3.1.Этнопсихолингвистические основы при трактовке значения топонима «Сибирь»

3.2. Дихотомия лингвистического и этнопсихолингвистического подхода к трактовке значения топонима топонима «Сибирь»

3.3.Ассоциативное поле как инструмент анализа психологического значения топонима (на примере топонима «Сибирь»)

3.4. Семантическая нагруженность топонимического ряда: Сибирь Сибирия – Татария – Тартария - Тартар

Выводы по третьей главе 190

Заключение 193

Литература

О понятиях «мифолингвистика» и «топонимическая мифологема»
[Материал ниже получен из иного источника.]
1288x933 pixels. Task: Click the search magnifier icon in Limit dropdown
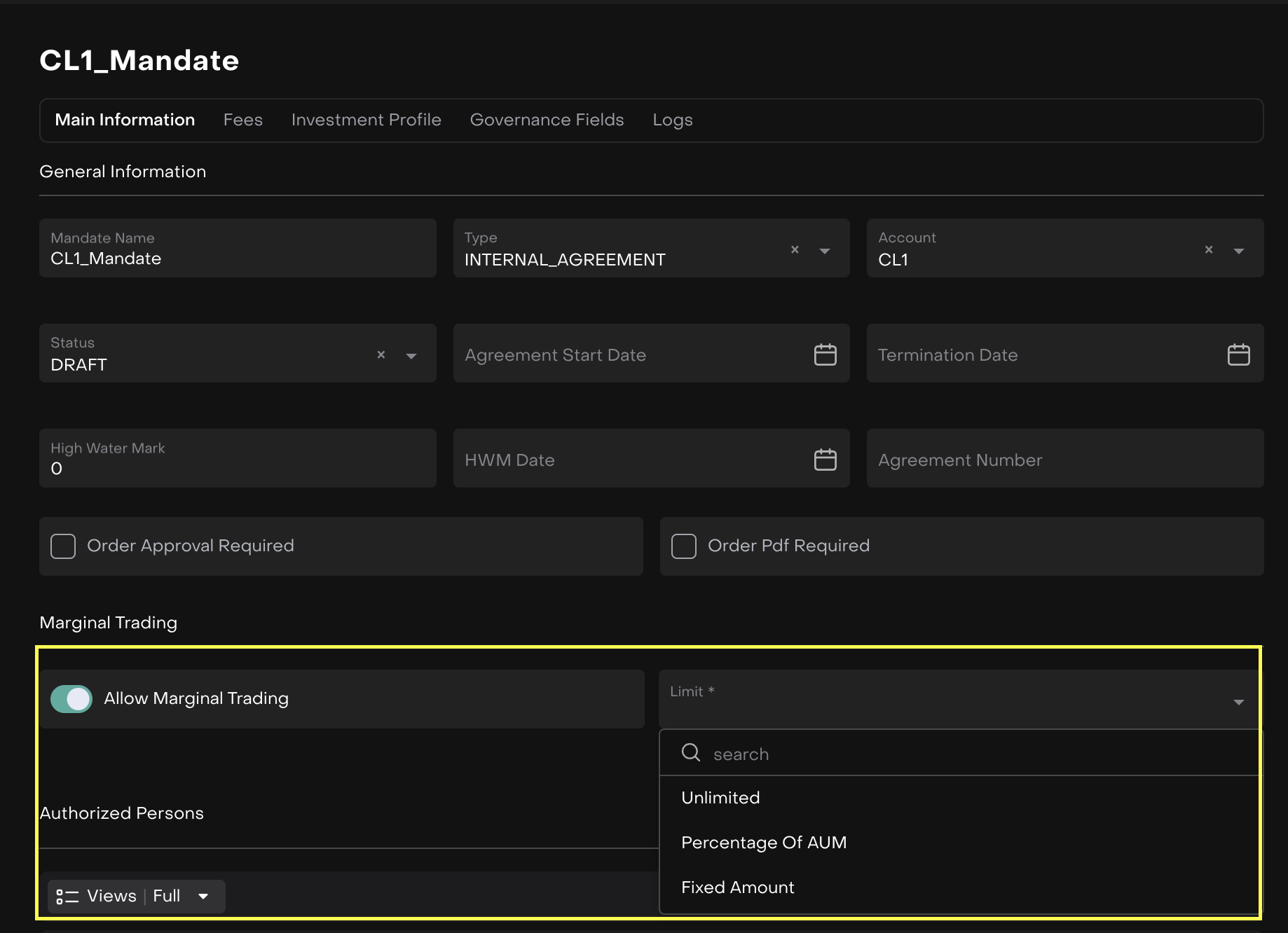point(691,752)
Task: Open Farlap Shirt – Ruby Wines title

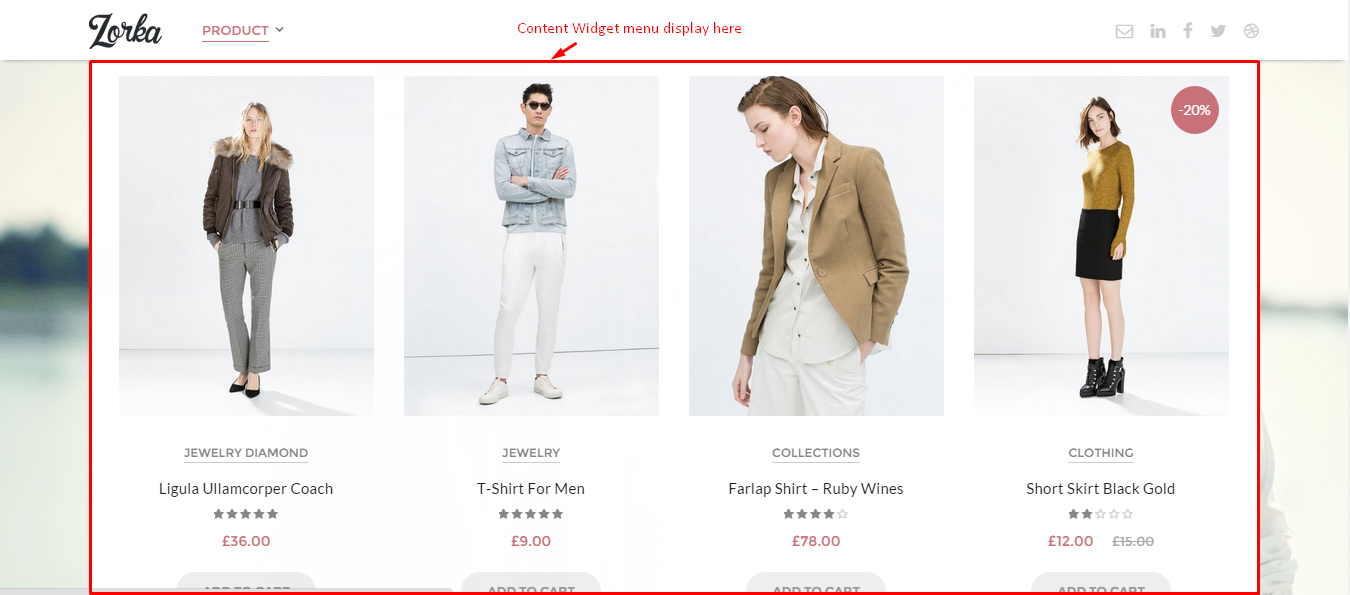Action: [816, 489]
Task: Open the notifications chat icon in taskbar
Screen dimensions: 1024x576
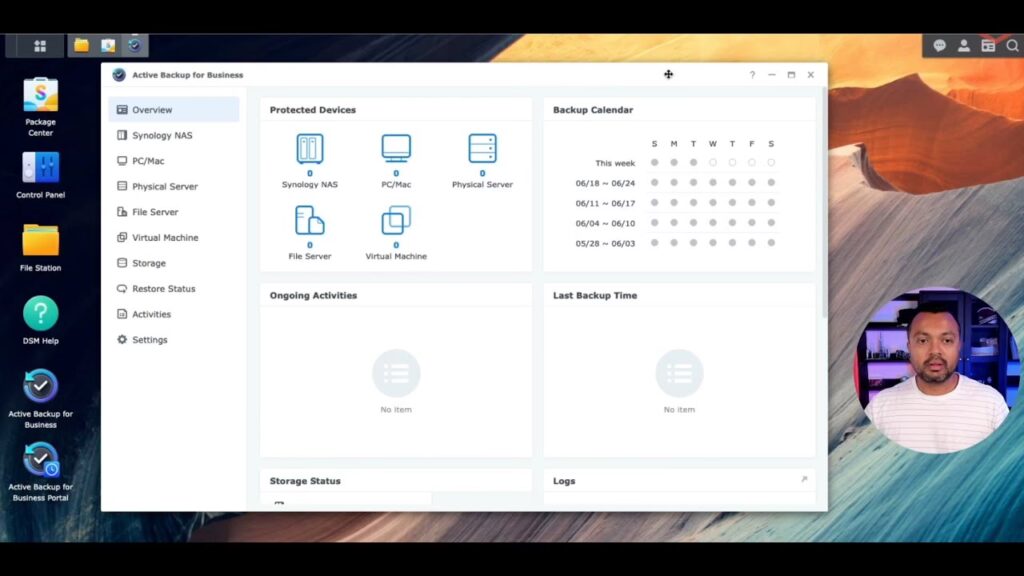Action: [940, 46]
Анализ литературы показывает, что на сегодняшний день существует терминологическая неясность в понятиях «топонимическая легенда», «топонимическое предание», «топонимический миф» и «народная этимология» [Карабулатова, 2008 (а)]. Эти термины используются исследователями в качестве синонимических, однако эти понятия хотя и близки друг другу по смыслу, но не тождественны. В 70-80-ые годы ХХ в. ученые пытались анализировать феномен народной этимологии. Однако в связи с ограничительными тенденциями в ономастике того периода эти исследования были прекращены более чем на двадцать лет. В последнее время все чаще результаты фолк-лингвистики становятся тиражируемыми, что нарушает принципы лингвоэкологии и лингвобезопасности и вызывает беспокойство у специалистов [Запольская, 2007: 133-150; Карабулатова, Федорова, 2013: 186-192; Карабулатова, 2014: 216-220; Чащина, 2003: 66-76]. Это современное мифотворчество зачастую игнорируется исследователями, хотя является проявлением работы современного мифологизированного сознания. Все это приводит к расширению ассоциативной сети и увеличению вариантов топонимического синопсиса на псевдоэтимологической основе, приводя в заблуждение основное население регионов и/или стран. Применительно к нашему исследованию, проблема анализа топонима заключается в том, что «метафора принимается за конечный продукт лингвистического анализа, и собственно семантическая мотивация того, почему а или иная метафора ассоциируется с определенной эмоцией, отсутствует. Между физической мотивацией и самой метафорой отсутствует языковое, семантическое звено» [Апресян, 1995; 2: 456].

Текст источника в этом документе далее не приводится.